Po co złodziejowi iPhone? Po nic. Apple wprowadza rewolucyjne zabezpieczenie
Wrac z premierą najnowszej wersji systemu iOS urządzenia Apple mają stać się zupełnie nieprzydatne dla złodziei. Chodzi nie tylko o zysk ze sprzedaży skardzionego iPhone’a, ale i kwestię oddania go na części. Okazuje się powiem, że nawet po rozmontowaniu sprzętu, jego komponentów nie będzie się dało wykorzystać. Jak to możliwe?
Po co komu kradziony iPhone?
Telefony z nadgryzionym jabłkiem już obecnie mają szereg zabezpieczeń, które podważają sens ich kradzieży. Apple instaluje w nich blokadę aktywacji, która sprawia, że nawet w przypadku wymiany karty SIM, iPhone pozostaje niezdatny do użytku. Na świecie wciąż jest jednak wiele miejsc, gdzie mimo to elektronika firmy z Cupertino wciąż znajduje rynek zbytu. O ile bowiem z zablokowanego telefonu pożytek niewielki, to z poszczególnych jego elementów już owszem – jakiś może być.

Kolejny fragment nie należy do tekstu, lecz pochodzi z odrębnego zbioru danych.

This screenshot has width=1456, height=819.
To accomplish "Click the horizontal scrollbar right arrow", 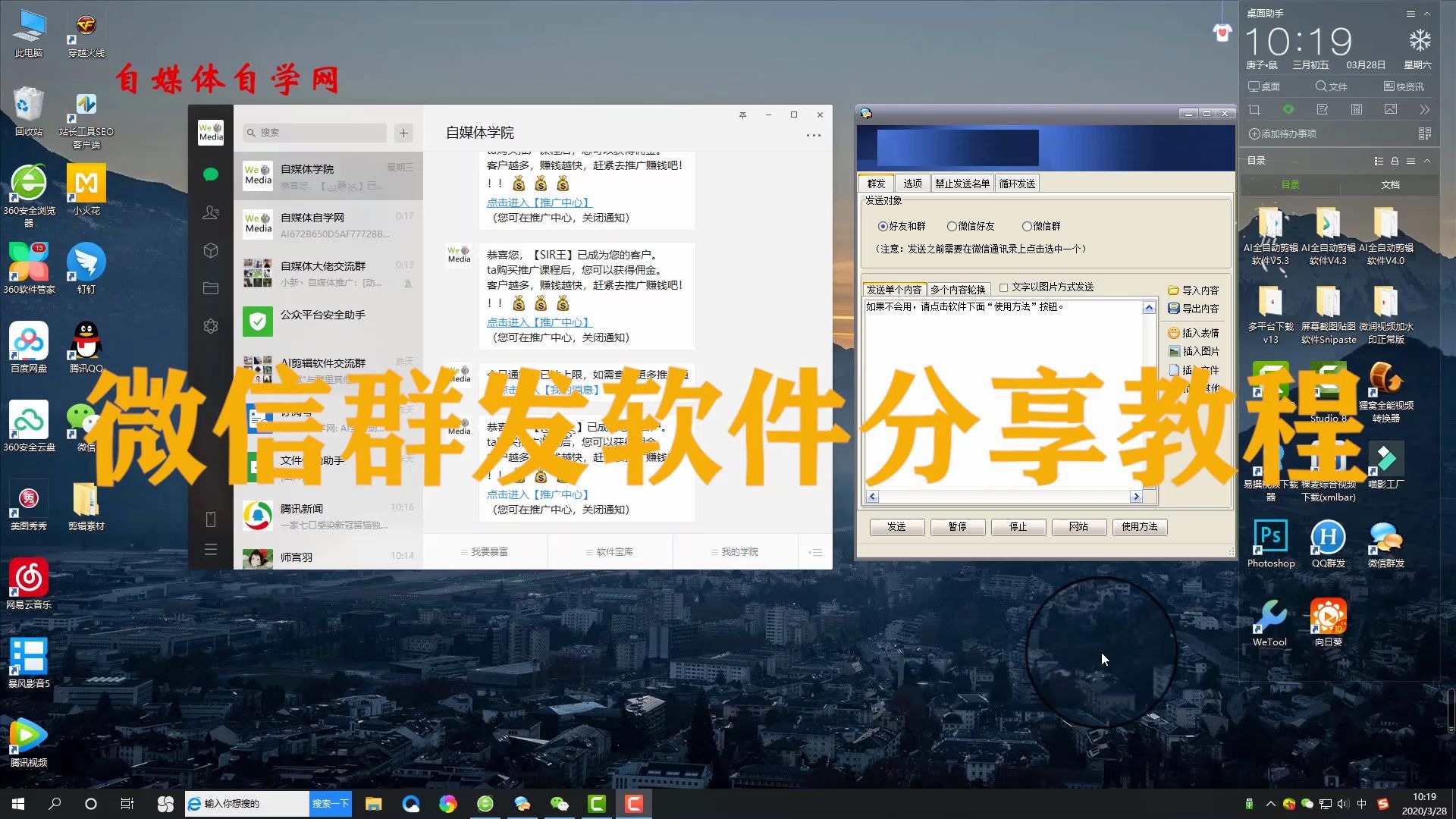I will tap(1136, 496).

Kradzione telefony rozbierane są na części pierwsze, które następnie są wykorzystywane w rozmaitych nielicencjonowanych punktach, lub sprzedawane ponownie na Zachód w formie tańszych zamienników. Wiele wskazuje jednak na to, że już niedługo. Apple wraz z iOS 18 wprowadza bowiem istotną zmianę, która ma położyć kres podobnym procederom, a przynajmniej w znacznym stopniu ograniczyć ich skalę.
Aktualizacja lada dzień
Aktualizacja systemu do iOS 18, którą zapowiedziano już na 16 września 2024 roku, przyniesie kluczową zmianę w tym jak zabezpieczany jest iPhone . Blokada aktywacji, która obecnie działa w przypadku całego urządzenia, już za kilka dni ma obejmować również kluczowe jego komponenty. W efekcie, po wyjęciu z telefonu zablokowane zostaną takie części jak kamera, bateria, wyświetlacz itp. Kiedy część pochodząca z innego aparatu zostanie zainstalowana w innym urządzeniu, blokada aktywacji zażąda zalogowania się do przypisanego sobie wcześniej konta. Jeśli do prawidłowego zalogowania nie dojdzie, używanie komponentu będzie niemożliwe.

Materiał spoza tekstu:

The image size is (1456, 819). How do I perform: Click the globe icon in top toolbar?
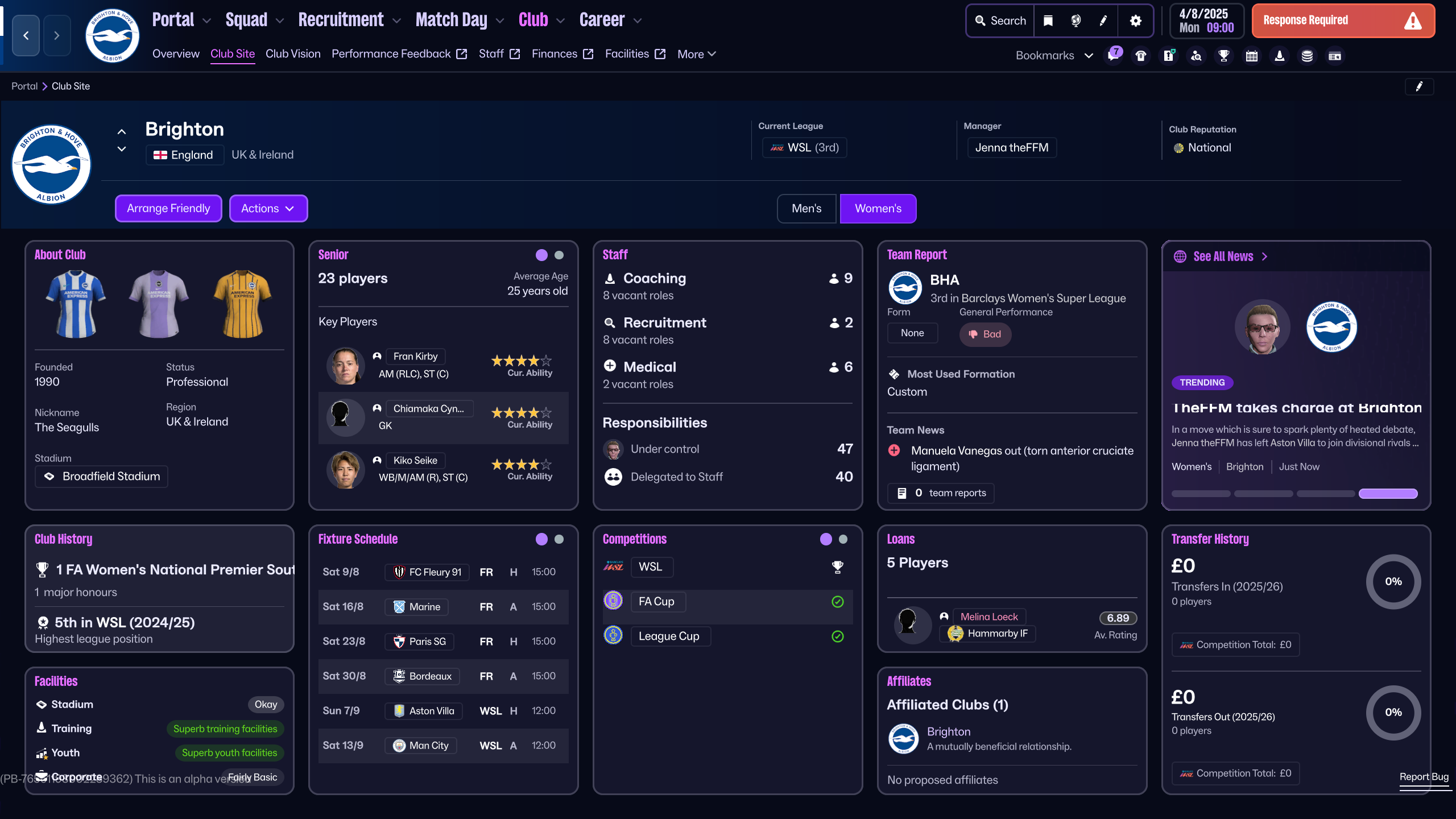tap(1076, 20)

Stracą złodzieje i… nie tylko oni
Z nowego zabezpieczenia skorzystają iPhone’y 12 oraz nowsze. Starsze modele niestety nie otrzymają nowej funkcjonalności. Blokada poszczególnych elementów telefonu może okazać się brzemienna w skutkach dla osób, które zarabiają na częściach telefonów lub wykorzystują je na własny użytek, ale czynią to w sposób legalny. Aktualizacja odbije się więc na przykład na wszelkich nieautoryzowanych serwisach, lub osobach, które nie mając środków na zakup nowego sprzętu, decydowały się dotąd na zakup używanego, na przykład z pękniętym ekranem do wymiany. Problem w tym, że od 16 września z wymianą takiego wyświetlacza będzie spory kłopot. Szczególnie, jeśli sprzedawca przed transakcją nie wyłączy blokady aktywacji.